PROBLEM DETAILS –
Below are records; reproduce exactly the lines from the one containing "Games (580, 18)" through the end, both included, and only those.

**** INPUT MATERIAL

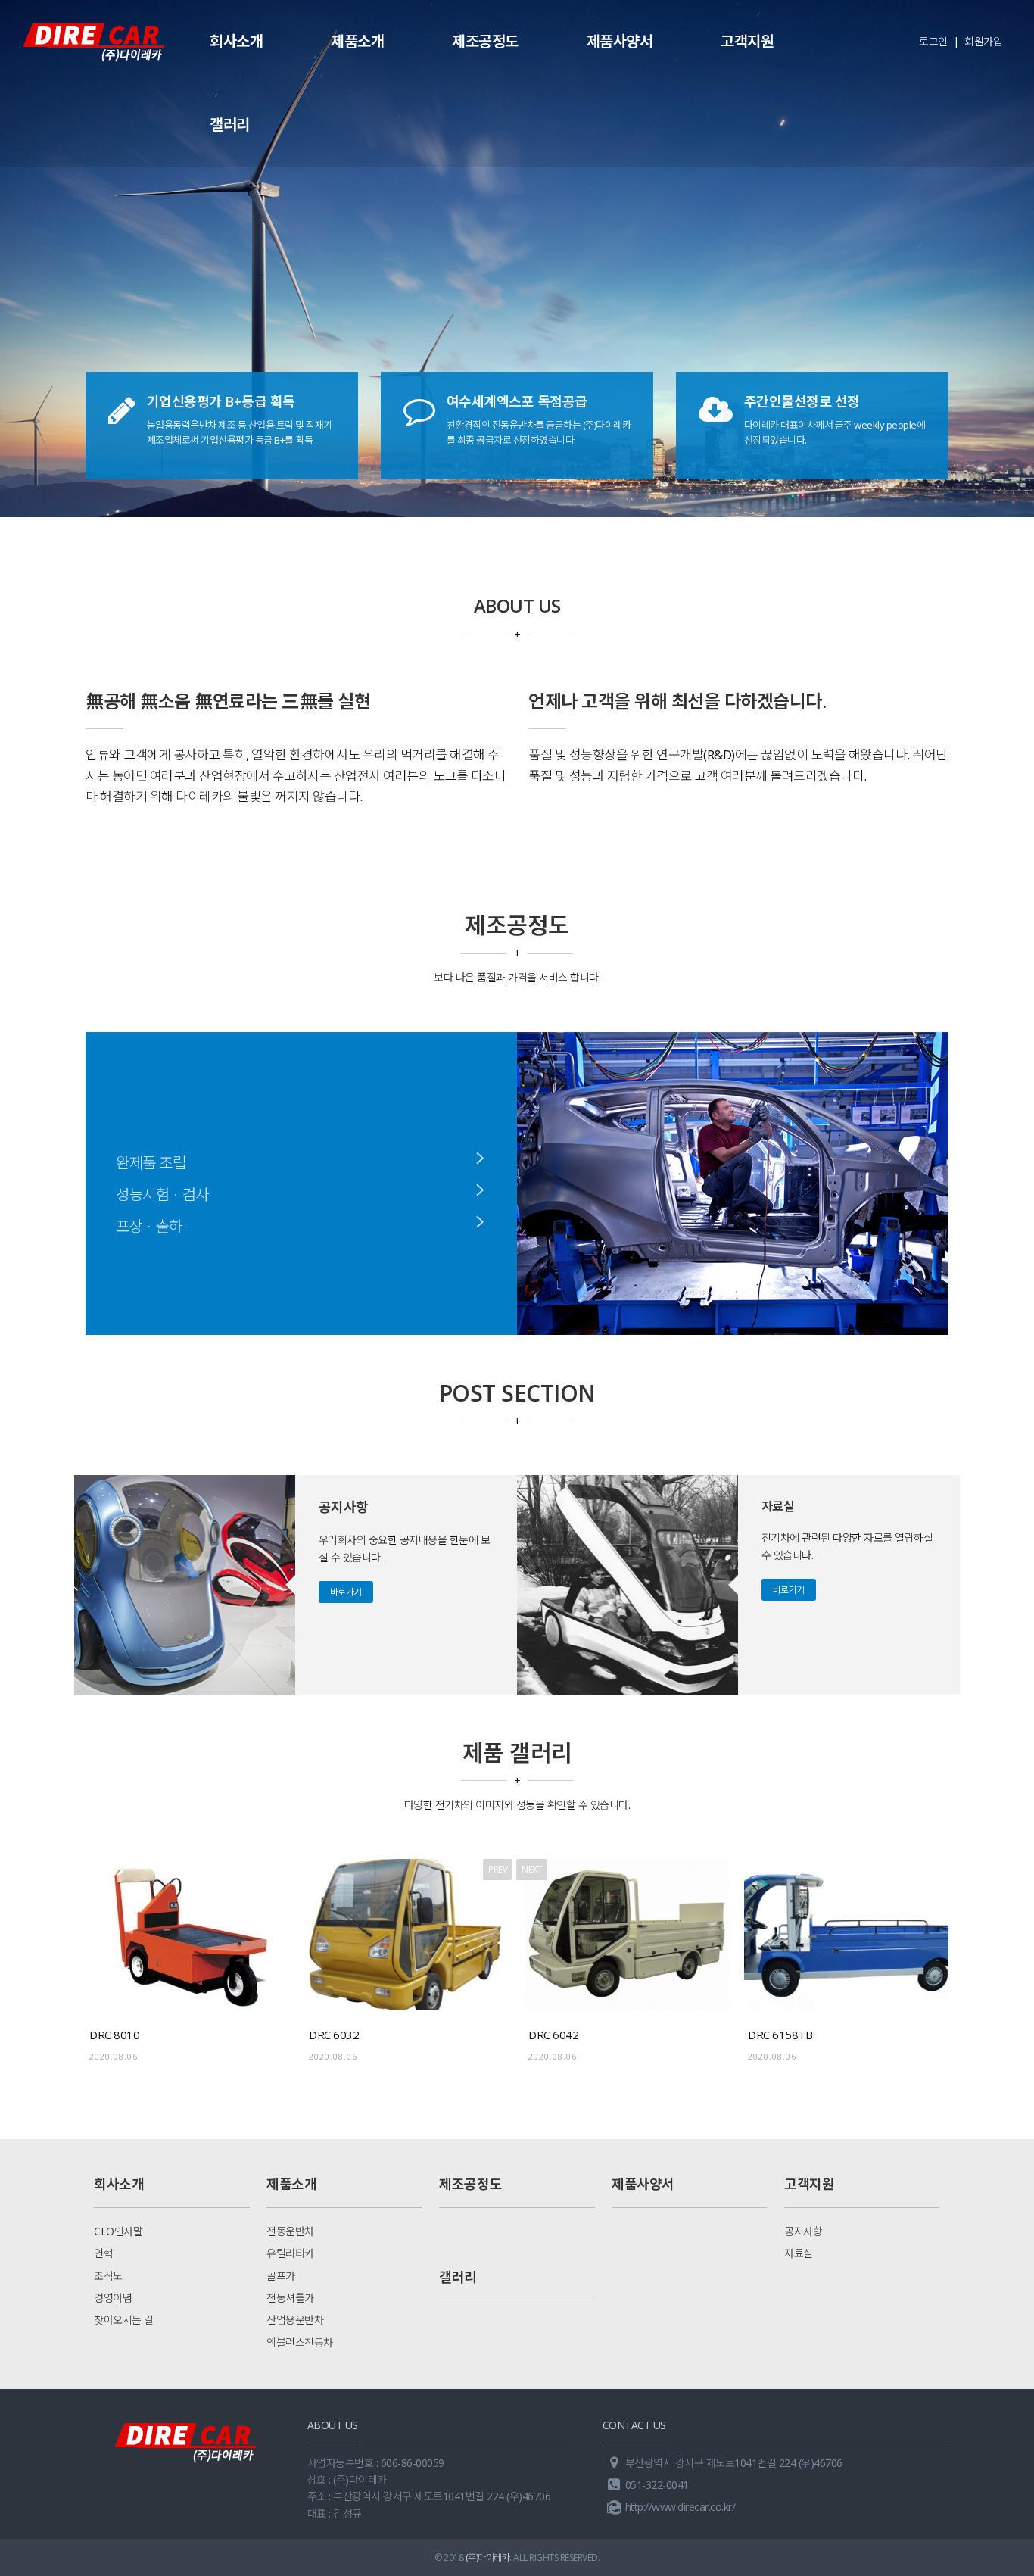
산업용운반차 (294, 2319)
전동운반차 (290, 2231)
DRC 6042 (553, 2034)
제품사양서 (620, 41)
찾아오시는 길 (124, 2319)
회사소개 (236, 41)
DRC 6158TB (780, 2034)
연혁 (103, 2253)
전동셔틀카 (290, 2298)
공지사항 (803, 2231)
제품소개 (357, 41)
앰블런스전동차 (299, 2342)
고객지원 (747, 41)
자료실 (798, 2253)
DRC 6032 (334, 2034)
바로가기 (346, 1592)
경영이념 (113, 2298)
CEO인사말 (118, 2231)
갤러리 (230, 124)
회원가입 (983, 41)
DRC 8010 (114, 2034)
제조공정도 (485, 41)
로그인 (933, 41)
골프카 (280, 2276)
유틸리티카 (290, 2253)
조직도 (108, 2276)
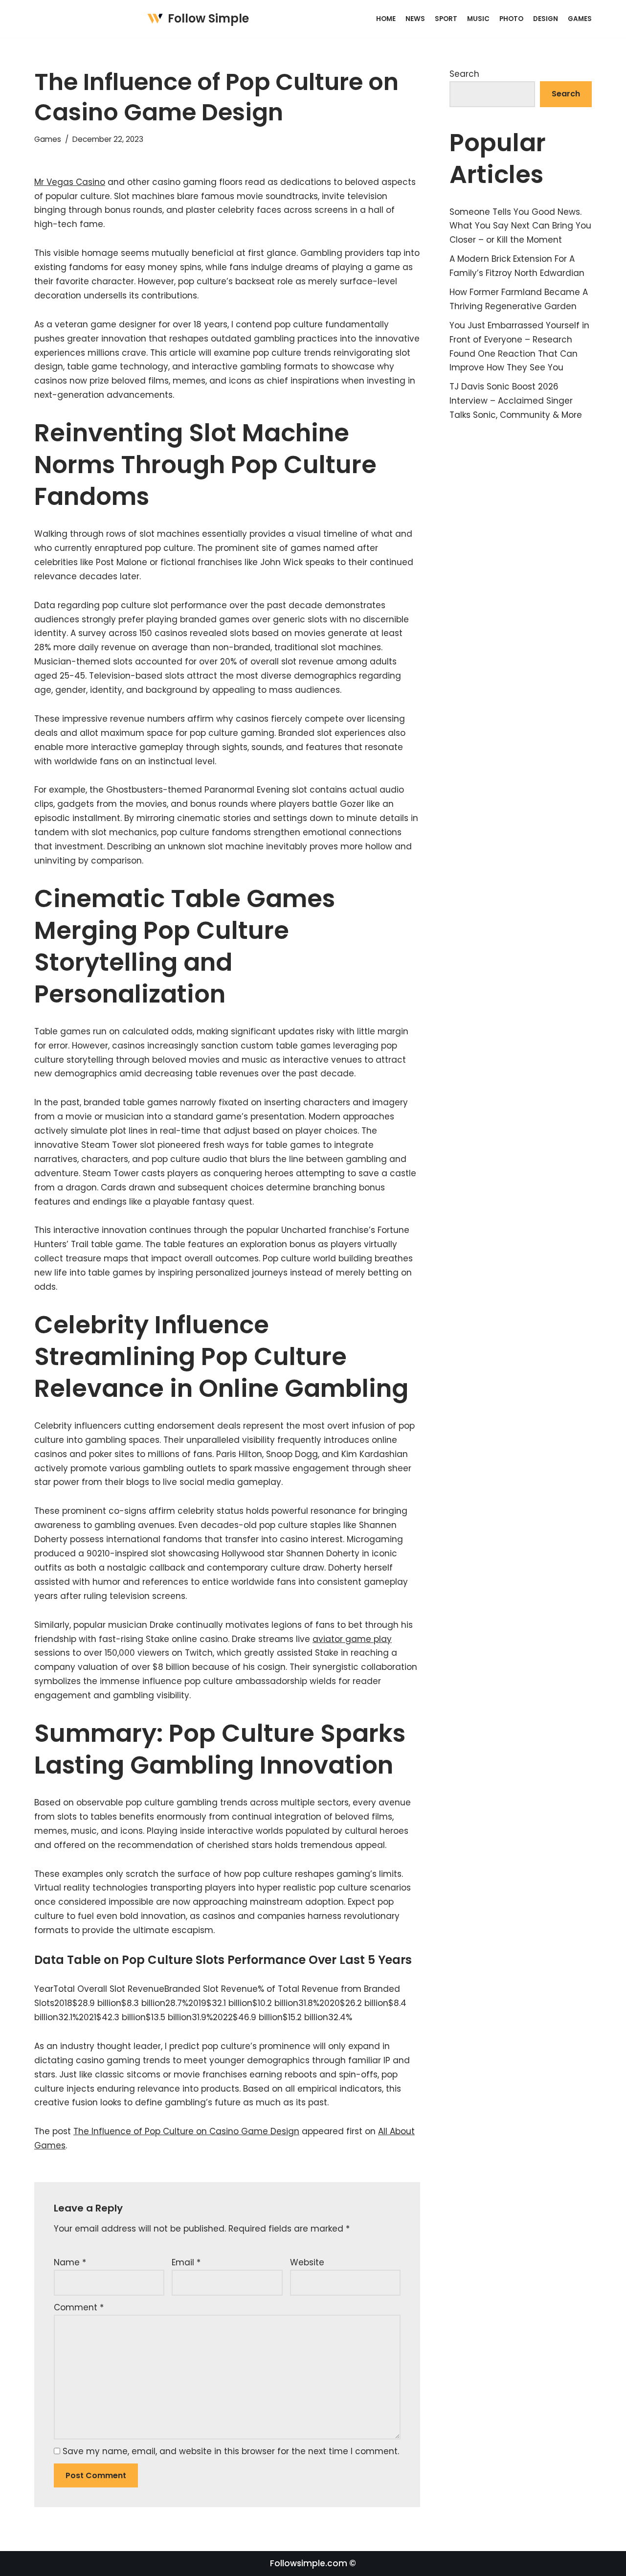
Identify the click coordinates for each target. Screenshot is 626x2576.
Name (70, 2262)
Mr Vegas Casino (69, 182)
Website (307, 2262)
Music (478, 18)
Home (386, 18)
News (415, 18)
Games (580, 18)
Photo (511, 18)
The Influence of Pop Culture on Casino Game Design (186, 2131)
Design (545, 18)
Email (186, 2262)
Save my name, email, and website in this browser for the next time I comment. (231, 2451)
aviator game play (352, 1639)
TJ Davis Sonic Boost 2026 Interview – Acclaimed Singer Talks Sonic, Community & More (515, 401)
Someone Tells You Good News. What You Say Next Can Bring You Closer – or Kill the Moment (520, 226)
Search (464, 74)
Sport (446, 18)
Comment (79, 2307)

********

YOUR SOLUTION –
Games (580, 18)
Photo (511, 18)
The Influence of Pop Culture on Casino Game Design (186, 2131)
Design (545, 18)
Email (186, 2262)
Save my name, email, and website in this browser for the next time I comment. (231, 2451)
aviator game play (352, 1639)
TJ Davis Sonic Boost 2026 Interview – Acclaimed Singer Talks Sonic, Community & More (515, 401)
Someone Tells You Good News. What You Say Next Can Bring You Closer – or Kill the Moment (520, 226)
Search (464, 74)
Sport (446, 18)
Comment (79, 2307)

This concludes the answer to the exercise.